News vom 29.02.2016

„MITGLIEDERTREFFEN SEHHUNDE E.V.“

Im Rahmen eines Mitgliedertreffens besuchten Vertreter des Fan-Projekts 1. FC Köln 1991 e.V., sowie des 1. FC Köln den Fußball-Fanclub für Sehbehinderte und Blinde e.V.. Daneben schaute FC-Vizepräsident Toni Schumacher gemeinsam mit den Fanbeauftragten Rainer Mendel, Thorsten Friedrich, sowie Sigrun Schilling aus dem Mitgliederrat persönlich vorbei, um die Mitglieder des seit 1991 bestehenden Fan-Clubs zu begrüßen.

Während FC-Vizepräsident Toni Schumacher von den Anwesenden mit Fragen zu seiner Vergangenheit, seinen Erlebnissen oder auch Plänen des 1. FC Köln gelöchert wird, greift einer der Teilnehmer still nach einem Glas. Er lauscht daran, füllt es sicher auf und verpasst zugleich kein Wort der Diskussionsrunde. Es ist ein besonderer Fanclub-Besuch an diesem Samstagmorgen.


Die Teilnehmer sind aus allen Teilen der Republik angereist und haben sich im historischen Kölner Karnevalsmuseum eingefunden. An den Wänden hängen Uhren, die die aktuelle Zeit in Nippes oder Kalk anzeigen – wen interessiert auch New York oder London?! Zusätzlich fördern Bilder von Jecken die Atmosphäre des Raumes. Doch all dies bleibt den Teilnehmern der Tagung verborgen. Denn außer ihrer Leidenschaft zum Fußball haben sie vor allem eines gemeinsam: Sie sind blind oder sehbehindert. Es ist die jährliche Tagung des Fußball-Fanclub Sehhunde e.V., ein nationaler Fanclub für Blinde und Sehbehinderte. Man engagiert sich seit 1991 für diese Fußballfans und setzt sich für deren Integration in die Fußball-Familie ein. Dabei wird viel Wert darauf gelegt, andere Fußballfans über die besondere Situation aufzuklären, um gegenseitiges Verständnis zu schaffen.

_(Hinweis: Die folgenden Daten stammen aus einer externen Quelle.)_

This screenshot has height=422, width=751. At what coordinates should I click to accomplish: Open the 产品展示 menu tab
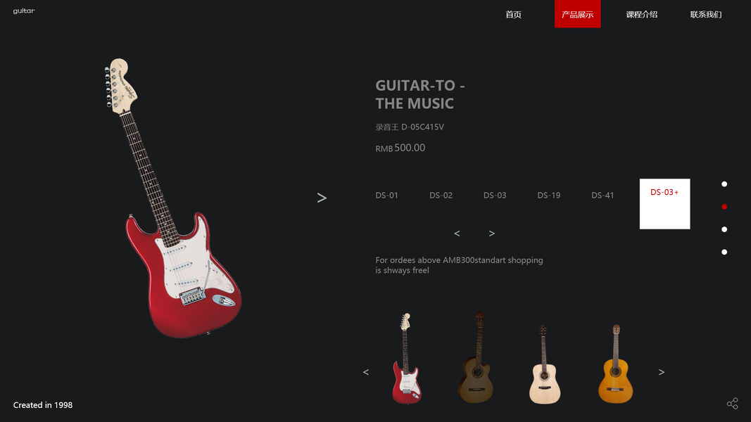click(578, 14)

Toni Schumacher, der FC-Vizepräsident Markus Ritterbach vertritt, wird herzlich empfangen und rechtfertigt selbstbewusst sein Erscheinen: "Der Markus sieht ja auch nicht so gut aus wie ich." Die schlagfertige Antwort lässt nicht lange auf sich warten und sorgt für lautstarkes Gelächter aller Beteiligten: "Na, da kannst du mir jetzt viel erzählen."


"Ein Farberkennungsgerät, sowas gibt's?" Begeistert lauscht der FC-Vizepräsident den Berichten über den Alltag der Anwesenden und lässt sich über die Hürden aufklären, mit denen sie zu kämpfen haben – besonders im Stadion. An- und Abreise, Plätze, Berichterstattung – alles muss durchdacht sein. Abgerundet wird der Vormittag durch das Überreichen von Geschenken und einem gemeinsamen Erinnerungsfoto und Toni Schumacher erfüllt zahlreiche Autogrammwünsche und Einzelfotos.


Bereits am Abend zuvor besuchte der Fanclub das Heimspiel des 1. FC Köln gegen Hertha BSC. Begrüßt wurden sie von ehrenamtlichen Mitarbeitern des Fan-Projekt 1. FC Köln 1991 e.V., das sich aktiv für die Integration von Fans mit Behinderung einsetzt. Auf den Blindenplätzen im Block O6 des Rheinenergiestadion verfolgten die Mitglieder der "Sehhunde", ausgestattet mit Kopfhörern, das Geschehen auf dem Platz. Geschulte Kommentatoren berichten hier exklusiv das Spielgeschehen.  Denn eine Radioreportage darf es nicht sein; es muss zeitnah berichtet und vor allem auf irrelevante Details verzichtet werden. Schließlich interessiere niemanden, was Pep Guardiola heute an habe, während eine gefährliche Flanke geschossen werde. Der anschließende Transport vom Stadion zum Hotel wurde vom Fan-Projekt organisiert und dabei tatkräftig vom sozialpädagogischen Fanprojekt unterstützt.